Sometimes a constitutional crisis sneaks up on you, shrouded in darkness, revealing itself gradually. Other times it announces itself dramatically. Elon Musk, to whom Donald Trump has delegated the task of neutering the congressional spending authority laid out in Article I of the Constitution, could hardly be more obvious about his intentions if he rode into Washington on a horse trailed by Roman legions.

“This is the one shot the American people have to defeat BUREAUcracy, rule of the bureaucrats, and restore DEMOcracy, rule of the people,” Musk wrote at 3:59 a.m. today on his social-media platform. “We’re never going to get another chance like this. It’s now or never. Your support is crucial to the success of the revolution of the people.” Here is Musk, as proxy for Trump, casting himself as a revolutionary force and embodiment of the popular will, demanding extraordinary powers to fight some unstated emergency.

Why, exactly, is eliminating these programs right this very instant so important? If, as Musk says, they are teeming with waste and fraud, presumably Congress could pass legislation to reduce or eliminate the problem, and if that were to fall short, it could try again later. Instead, Musk cites a vague crisis that requires suspending normal operations and concentrating power in his own hands. According to various reports, he is holed up in the Eisenhower Building with a small team of young engineers who possess neither government experience nor the authority to question his impulsive judgments, on the hunt for Marxist plots lurking within long-standing federal programs.

[Jonathan Lemire: Elon Musk is president]

The situation exposes a well-known flaw in the design of the Constitution. The Founders, famously, failed to anticipate the rise of political parties. They assumed that each branch of government would jealously guard its own powers, and thus check the others. But political parties created a different incentive system, in which members of the legislative branch can see their role as essentially employees of the president. Trump, who has convinced the Republican base that his interests are indistinguishable from the party’s and transposed his overbearing Apprentice boss persona onto his relations with co-partisans in Congress, is exploiting these incentives more than any other president in history.  

In theory, Congress ought to revolt against the prospect of Musk deciding which federal programs should live and which should die. In reality, its members largely share Trump’s goals—and to the extent that they don’t, they correctly fear that opposing him would invite a primary challenge. What’s more, this particular constitutional crisis has an inherent partisan asymmetry. If Trump and Musk succeed in taking the power of the purse from Congress, they will effectively reset the rules of the game in favor of the right. Congress’s spending powers would be redefined as setting a ceiling on spending, but not a floor. A world in which the president could cut spending without exposing Congress to accountability would hand small-government conservatives the opportunity to carry out policies they’ve long desired but been too afraid to vote for.

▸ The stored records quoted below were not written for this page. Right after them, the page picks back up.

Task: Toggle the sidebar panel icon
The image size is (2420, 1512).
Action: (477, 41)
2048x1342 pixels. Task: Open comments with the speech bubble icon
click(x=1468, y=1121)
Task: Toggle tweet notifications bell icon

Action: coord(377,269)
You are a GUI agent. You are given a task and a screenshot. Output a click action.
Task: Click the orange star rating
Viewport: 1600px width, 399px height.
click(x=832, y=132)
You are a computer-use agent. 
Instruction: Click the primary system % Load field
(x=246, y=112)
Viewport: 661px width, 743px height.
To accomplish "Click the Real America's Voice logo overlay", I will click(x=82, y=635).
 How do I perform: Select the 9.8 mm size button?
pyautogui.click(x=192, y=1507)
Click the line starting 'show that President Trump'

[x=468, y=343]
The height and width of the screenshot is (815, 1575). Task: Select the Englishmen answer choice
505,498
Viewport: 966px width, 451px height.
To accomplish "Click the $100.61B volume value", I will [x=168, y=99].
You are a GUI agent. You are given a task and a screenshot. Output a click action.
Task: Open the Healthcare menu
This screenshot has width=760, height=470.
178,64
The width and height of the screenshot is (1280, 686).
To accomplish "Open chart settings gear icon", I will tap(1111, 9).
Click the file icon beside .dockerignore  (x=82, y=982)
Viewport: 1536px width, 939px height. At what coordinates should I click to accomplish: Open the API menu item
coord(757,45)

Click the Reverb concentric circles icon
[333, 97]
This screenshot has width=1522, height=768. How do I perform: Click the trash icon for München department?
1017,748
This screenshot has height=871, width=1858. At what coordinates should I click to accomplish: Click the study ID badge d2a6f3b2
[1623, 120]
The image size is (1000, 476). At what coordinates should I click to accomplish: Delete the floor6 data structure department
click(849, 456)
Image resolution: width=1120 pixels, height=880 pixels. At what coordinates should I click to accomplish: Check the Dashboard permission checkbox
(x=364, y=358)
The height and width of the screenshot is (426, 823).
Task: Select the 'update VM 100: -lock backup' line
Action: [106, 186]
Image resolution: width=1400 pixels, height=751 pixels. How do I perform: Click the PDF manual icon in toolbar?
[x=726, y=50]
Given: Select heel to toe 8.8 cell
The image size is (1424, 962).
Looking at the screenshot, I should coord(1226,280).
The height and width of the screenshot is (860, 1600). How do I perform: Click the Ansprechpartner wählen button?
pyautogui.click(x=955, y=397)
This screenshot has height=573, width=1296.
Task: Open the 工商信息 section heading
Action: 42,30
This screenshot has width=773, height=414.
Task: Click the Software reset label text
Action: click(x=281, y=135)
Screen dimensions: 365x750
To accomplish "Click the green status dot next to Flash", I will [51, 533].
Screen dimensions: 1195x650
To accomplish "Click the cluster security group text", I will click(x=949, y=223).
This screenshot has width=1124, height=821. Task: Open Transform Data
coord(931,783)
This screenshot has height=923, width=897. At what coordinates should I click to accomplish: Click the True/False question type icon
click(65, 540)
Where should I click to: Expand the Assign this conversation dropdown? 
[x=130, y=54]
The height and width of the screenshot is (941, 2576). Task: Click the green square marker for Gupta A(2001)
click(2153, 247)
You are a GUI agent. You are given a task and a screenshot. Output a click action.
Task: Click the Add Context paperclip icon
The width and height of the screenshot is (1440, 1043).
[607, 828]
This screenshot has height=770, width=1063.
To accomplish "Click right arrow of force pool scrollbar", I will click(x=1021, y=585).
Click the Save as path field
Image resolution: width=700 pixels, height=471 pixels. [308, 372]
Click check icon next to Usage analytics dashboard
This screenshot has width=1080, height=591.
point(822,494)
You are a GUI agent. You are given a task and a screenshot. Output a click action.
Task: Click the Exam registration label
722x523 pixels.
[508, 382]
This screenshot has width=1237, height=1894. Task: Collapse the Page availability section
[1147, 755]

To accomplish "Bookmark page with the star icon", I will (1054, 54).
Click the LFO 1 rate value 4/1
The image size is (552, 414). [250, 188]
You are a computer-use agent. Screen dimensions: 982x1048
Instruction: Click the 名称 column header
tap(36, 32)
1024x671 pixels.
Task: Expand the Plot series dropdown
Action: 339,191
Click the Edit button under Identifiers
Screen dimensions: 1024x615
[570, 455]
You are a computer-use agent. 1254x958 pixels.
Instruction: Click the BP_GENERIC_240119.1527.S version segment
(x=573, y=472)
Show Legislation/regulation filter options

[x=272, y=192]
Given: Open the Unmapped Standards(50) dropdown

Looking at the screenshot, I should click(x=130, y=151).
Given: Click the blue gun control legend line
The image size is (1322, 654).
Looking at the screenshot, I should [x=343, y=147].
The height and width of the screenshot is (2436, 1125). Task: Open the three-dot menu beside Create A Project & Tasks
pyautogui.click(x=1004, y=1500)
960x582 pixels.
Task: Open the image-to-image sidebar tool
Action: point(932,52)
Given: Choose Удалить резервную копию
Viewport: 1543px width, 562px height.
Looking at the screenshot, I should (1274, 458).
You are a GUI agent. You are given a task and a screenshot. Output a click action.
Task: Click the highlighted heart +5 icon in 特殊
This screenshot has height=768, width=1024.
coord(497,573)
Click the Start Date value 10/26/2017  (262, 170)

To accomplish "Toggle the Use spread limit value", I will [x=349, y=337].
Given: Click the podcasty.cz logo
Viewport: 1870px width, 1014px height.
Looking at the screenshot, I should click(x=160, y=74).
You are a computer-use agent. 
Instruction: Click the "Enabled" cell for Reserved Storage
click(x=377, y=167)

And so, although a handful of conservative intellectuals, including the budget wonk Brian Riedl of the Manhattan Institute and the law professor and former Bush-administration lawyer Jack Goldsmith, have described Musk’s ambitions as unconstitutional, most of the establishment right has cheered him on or stayed quiet. Senator Thom Tillis of North Carolina conceded that Musk’s project might not be strictly constitutional, but nonetheless told the news site NOTUS that “nobody should bellyache about that.”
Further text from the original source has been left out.